Obviously we do not fit in the field
right of the Social Security, there will be no occupational disease, there
there will be no inexcusable fault of the possible employer, against the employee could
necessary engage a proceedings before the Conseil des Prud'hommes by reproaching
the employer for not having complied with his obligation of security of result.
Then there is also always on the same basis, a procedure that
is not yet completely stabilized, with a case law that "floats" a little more,
the employee could when he is obviously exposed to the risk ask before
the Conseil des Prud'hommes, the conviction of his employer for the injury of anxiety.
It is a prejudice that was invented by the Court of Cassation in May 2010
2010 during the so-called "asbestos" case, but which could be
transposed to situations of exposure to proven risk, and therefore even if the employee
does not develop a pathology, he could demonstrate that he was contaminated without
the disease appearing, and therefore claim compensation for his anxiety damage,
which is a cause for concern, anguish.
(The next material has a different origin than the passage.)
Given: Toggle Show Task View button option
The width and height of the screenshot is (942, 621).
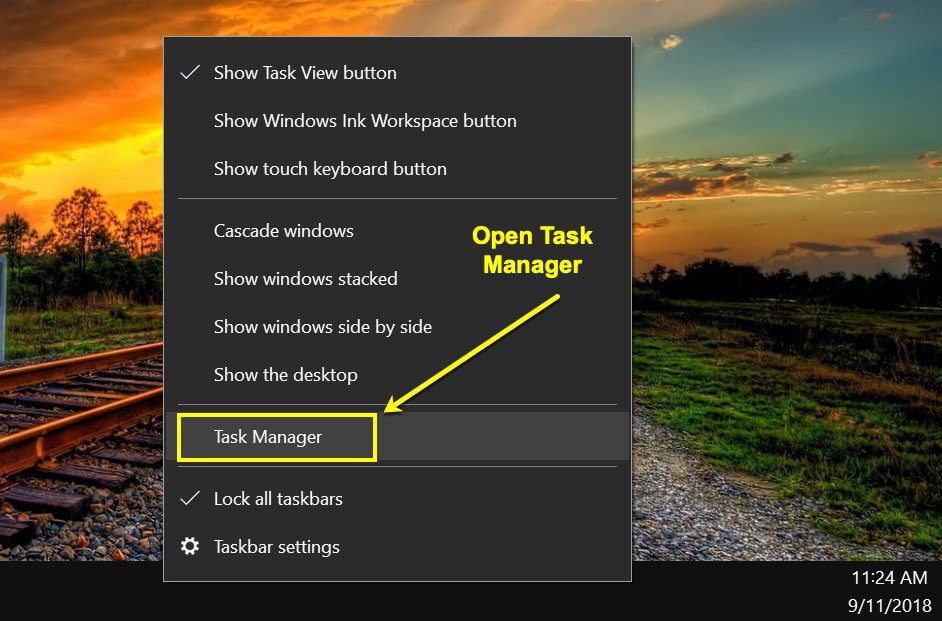Looking at the screenshot, I should click(x=305, y=72).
The employee is not sick
but he has good reason to fear to develop a pathology and he could, we will see
what the case law will do, in the coming years, so ask
compensation for his injury anxiety.
If he falls ill, it will be an occupational disease and the employer will pay for his accident at work rate
rate the consequences of the recognition of this occupational disease. It should
be known that if the victim, if the patient, has at least 40% of incapacity or more, it
will cost to the employer currently, it costs on the employer account 480 000 euros.
And so that's what the employer will pay, even if his employee refuses
refuses vaccination. I would add that even in this hypothesis, the employer will have an interest
in being able to demonstrate that he has provided his employee with collective or individual protection equipment,
otherwise he will still be liable to an inexcusable fault on the part of
employer, even if the employee, I repeat refused the vaccination.